Work instruction
The result should be an exact copy of only the lines from the one with "The width and height of the screenshot is (703, 420)." through the last line of the data below, with pictures omitted.

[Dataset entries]
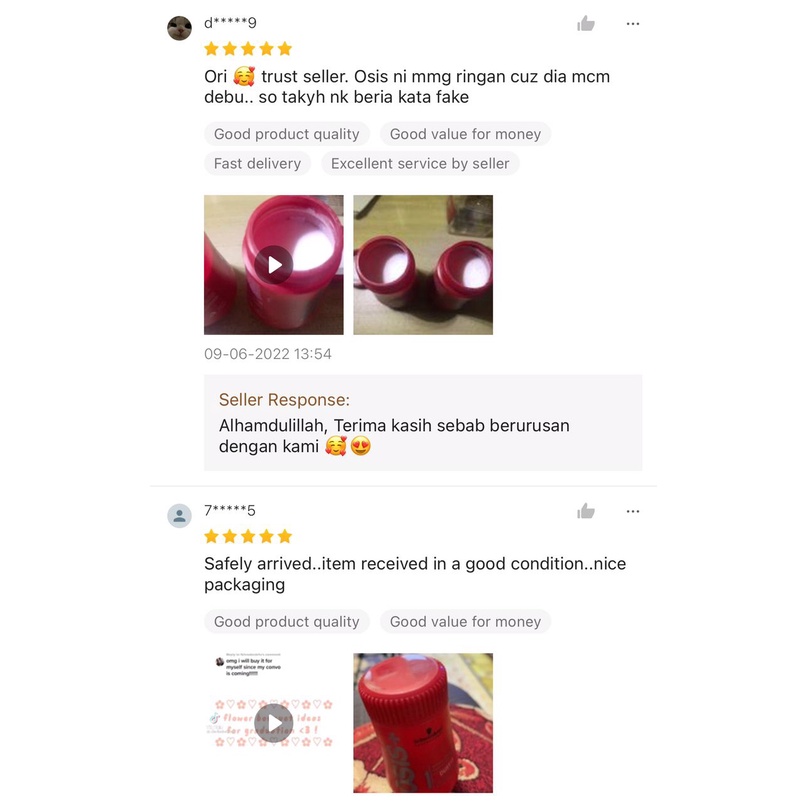
Task: Select Excellent service by seller tag
Action: click(x=420, y=163)
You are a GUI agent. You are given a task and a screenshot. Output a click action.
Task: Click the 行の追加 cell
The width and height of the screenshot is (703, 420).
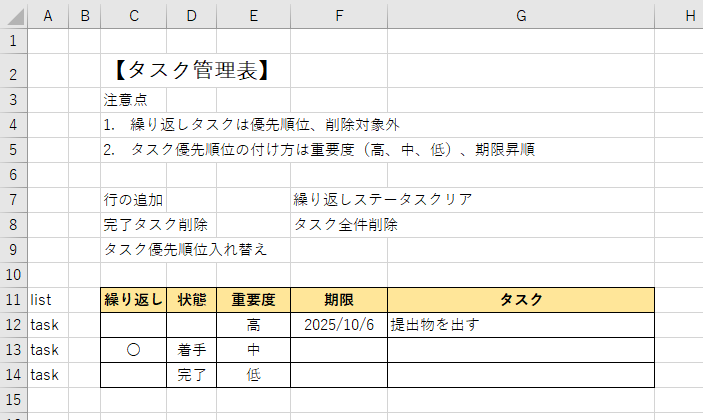coord(133,200)
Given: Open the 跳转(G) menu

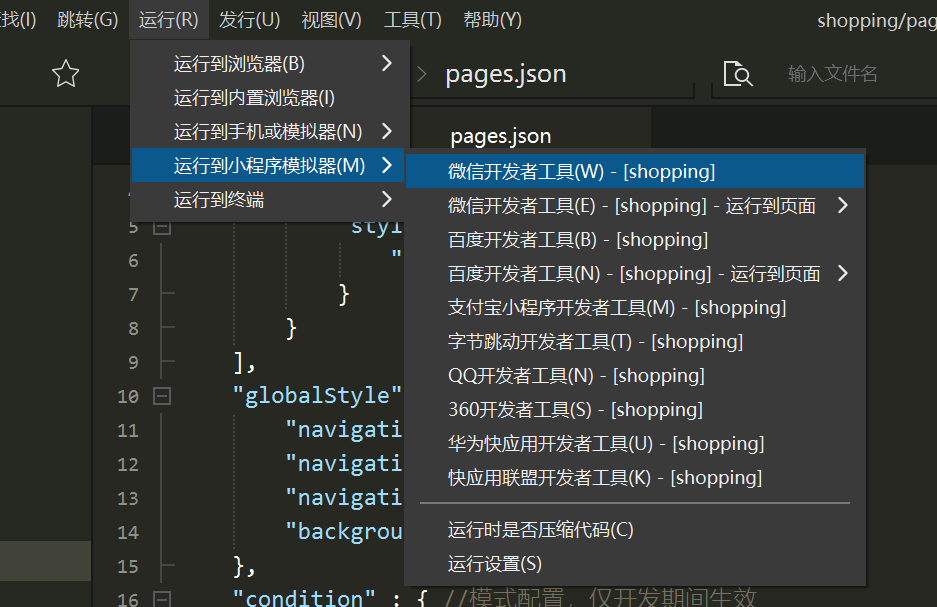Looking at the screenshot, I should [87, 19].
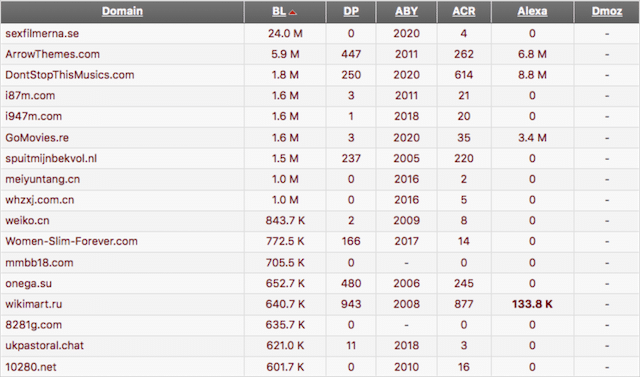
Task: Open the DontStopThisMusics.com domain link
Action: coord(69,75)
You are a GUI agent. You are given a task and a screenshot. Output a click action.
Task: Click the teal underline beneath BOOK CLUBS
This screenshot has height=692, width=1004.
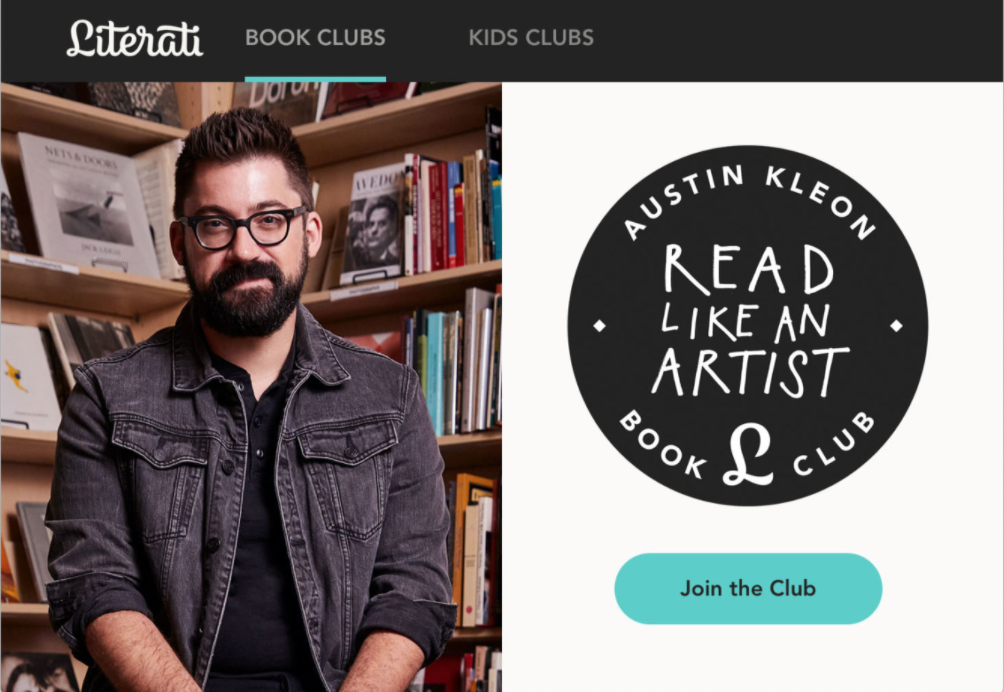coord(315,79)
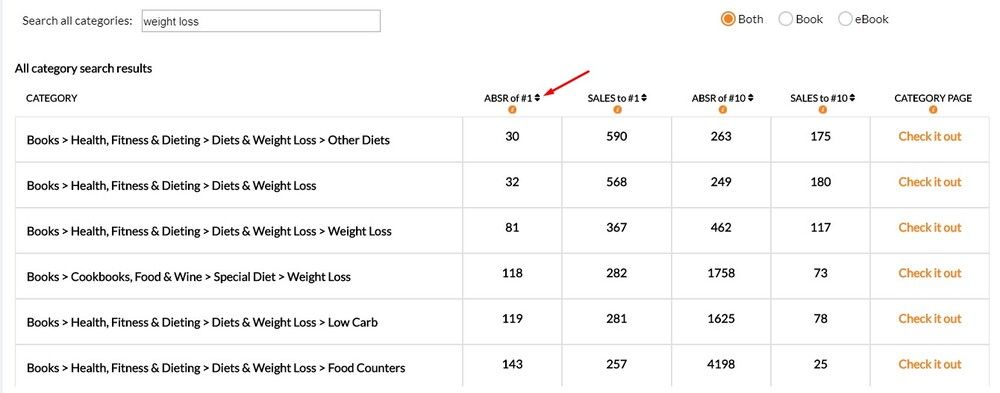Sort by the SALES to #1 arrows
Viewport: 1000px width, 393px height.
644,98
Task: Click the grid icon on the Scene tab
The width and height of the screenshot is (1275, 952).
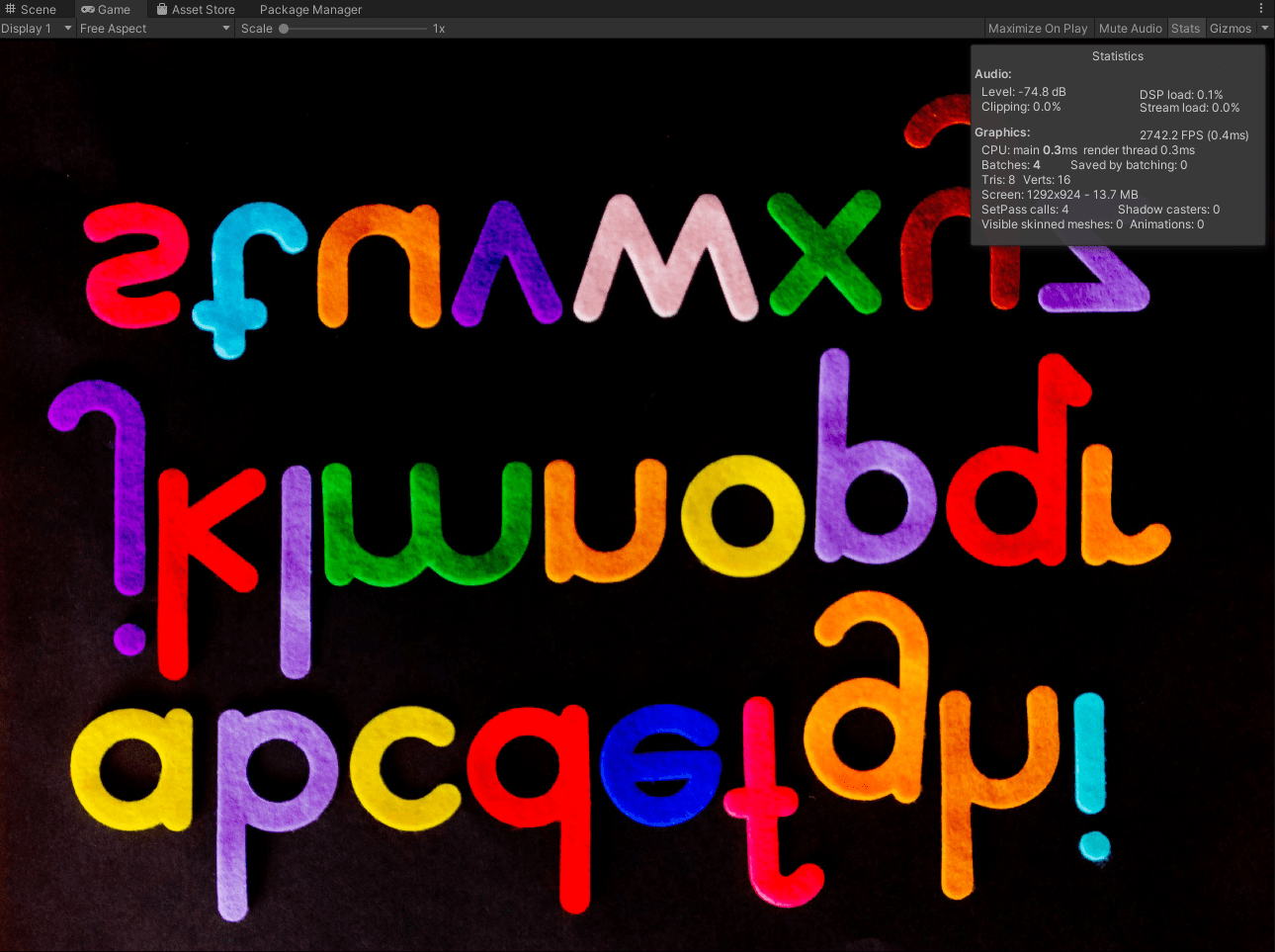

Task answer
The width and height of the screenshot is (703, 420).
coord(133,200)
Given: Open the 跳转(G) menu

Looking at the screenshot, I should [87, 19].
Task: Open the DontStopThisMusics.com domain link
Action: coord(69,75)
You are a GUI agent. You are given a task and a screenshot. Output a click action.
Task: Click the teal underline beneath BOOK CLUBS
This screenshot has height=692, width=1004.
coord(315,79)
Sort by the SALES to #1 arrows
Viewport: 1000px width, 393px height.
644,98
Task: Click the grid icon on the Scene tab
The width and height of the screenshot is (1275, 952).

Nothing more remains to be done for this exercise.